──────── MATERIAL TO PROCESS

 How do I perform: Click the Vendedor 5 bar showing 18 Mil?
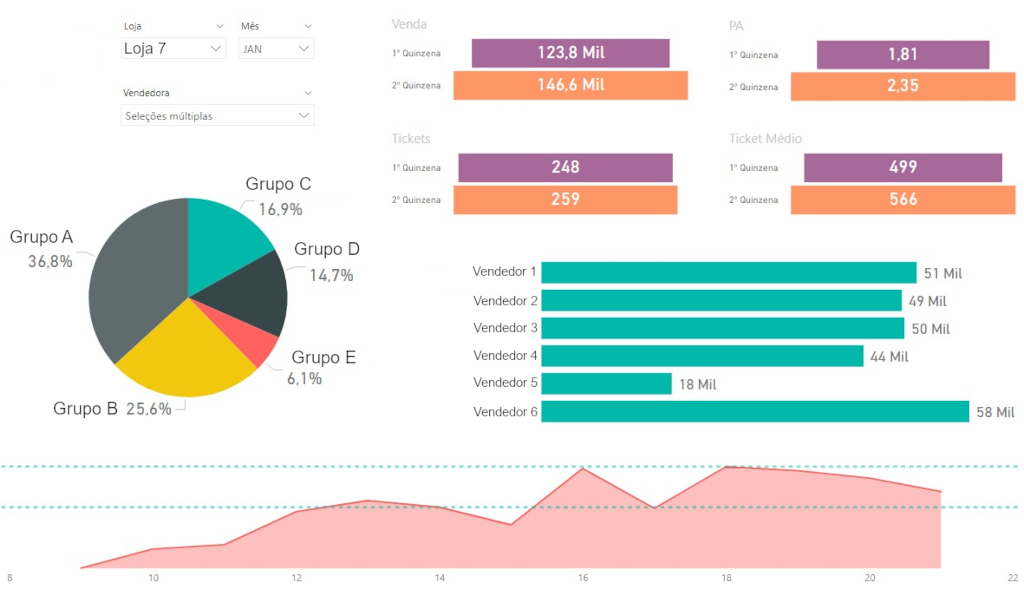pos(606,384)
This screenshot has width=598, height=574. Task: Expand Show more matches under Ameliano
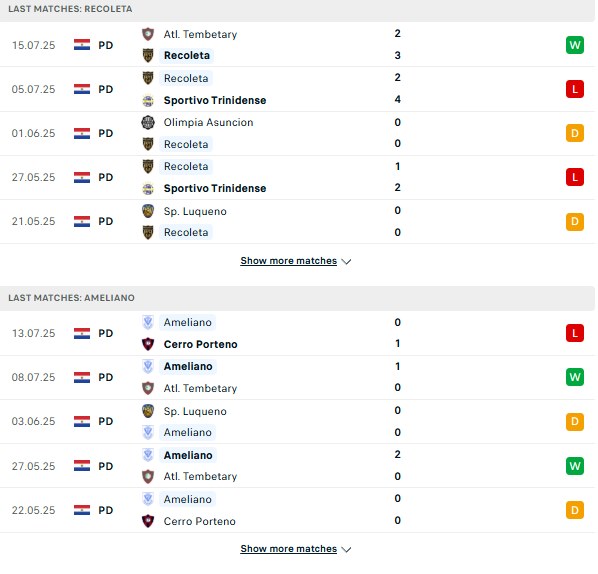pos(289,549)
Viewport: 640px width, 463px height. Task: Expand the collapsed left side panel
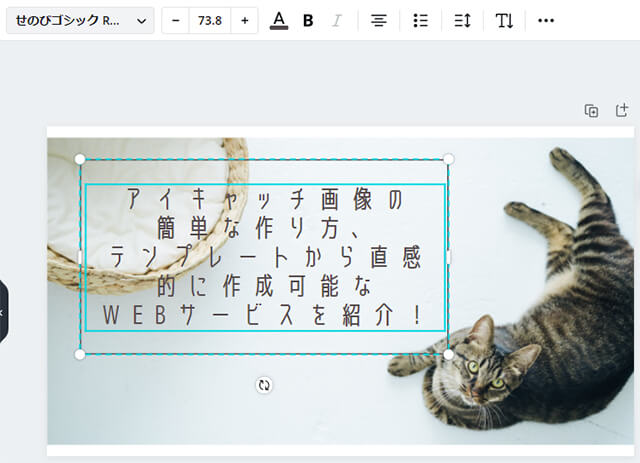coord(3,312)
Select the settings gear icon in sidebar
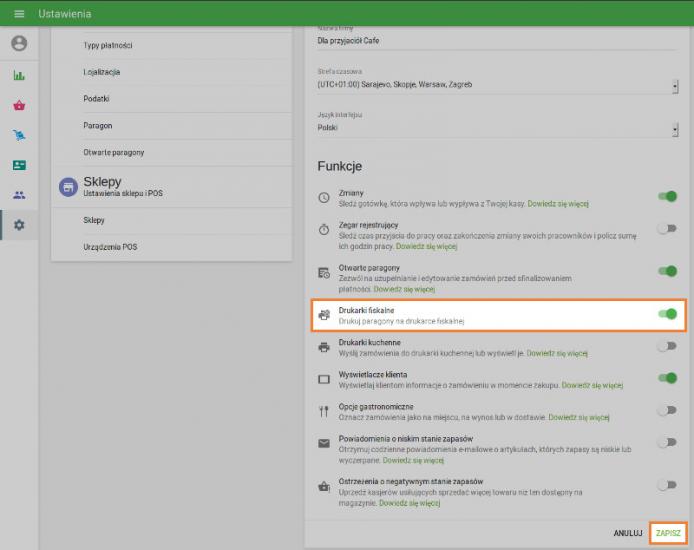The height and width of the screenshot is (550, 694). (x=19, y=225)
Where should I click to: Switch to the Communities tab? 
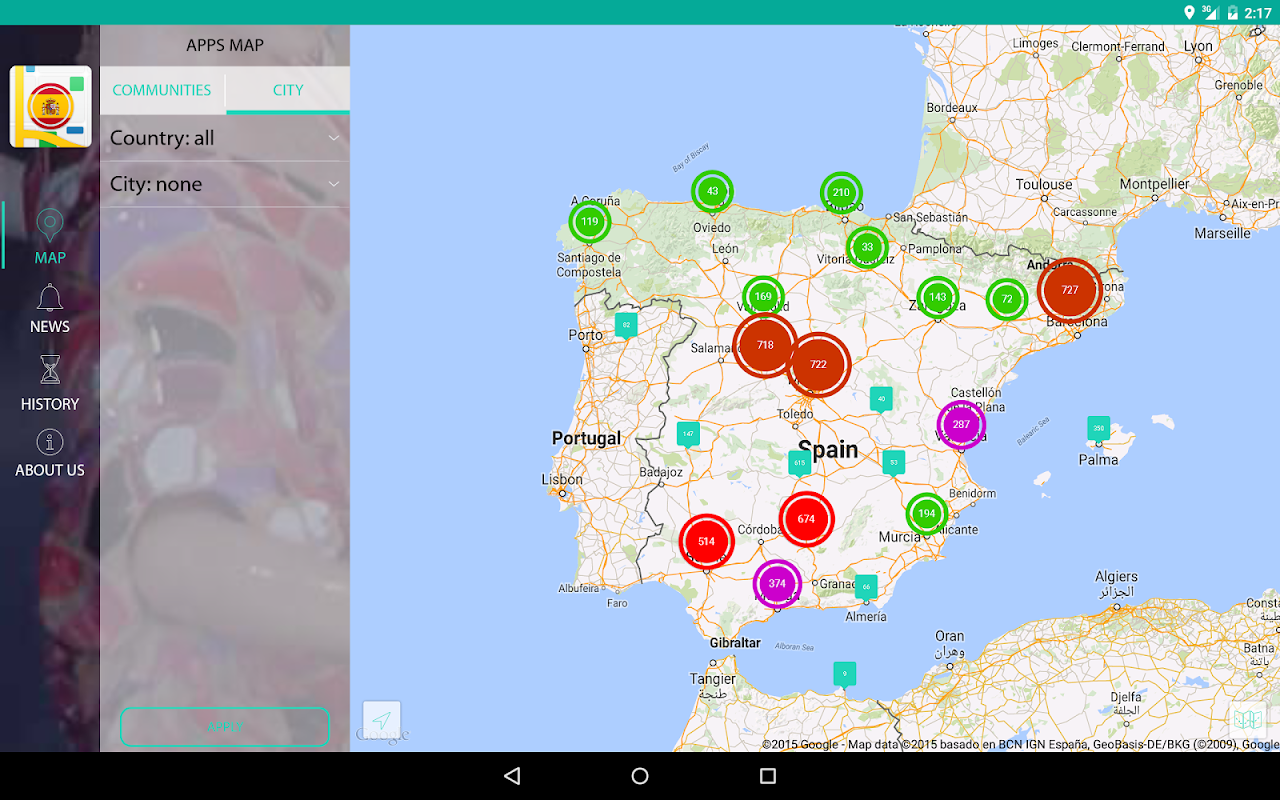[x=162, y=90]
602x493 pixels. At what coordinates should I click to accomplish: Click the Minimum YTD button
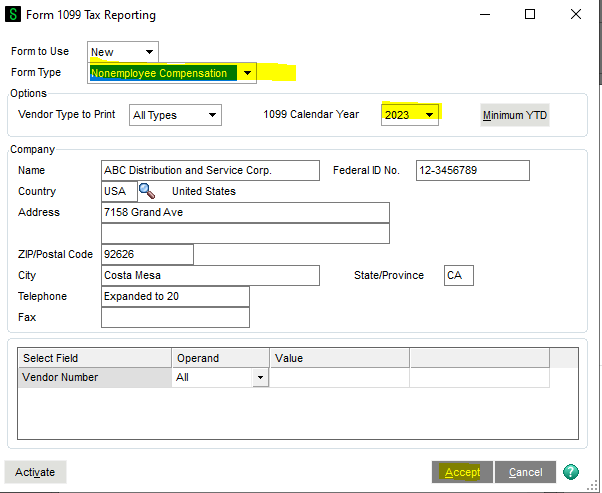pyautogui.click(x=514, y=115)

────────────────

Starting with the line containing "602x493 pixels. At" and going on through the end of the records, rewrite those lines with "Minimum" replaced by "Maximum" and everything else unchanged. Leave the pictures out.

602x493 pixels. At what coordinates should I click to accomplish: Click the Maximum YTD button
pyautogui.click(x=514, y=115)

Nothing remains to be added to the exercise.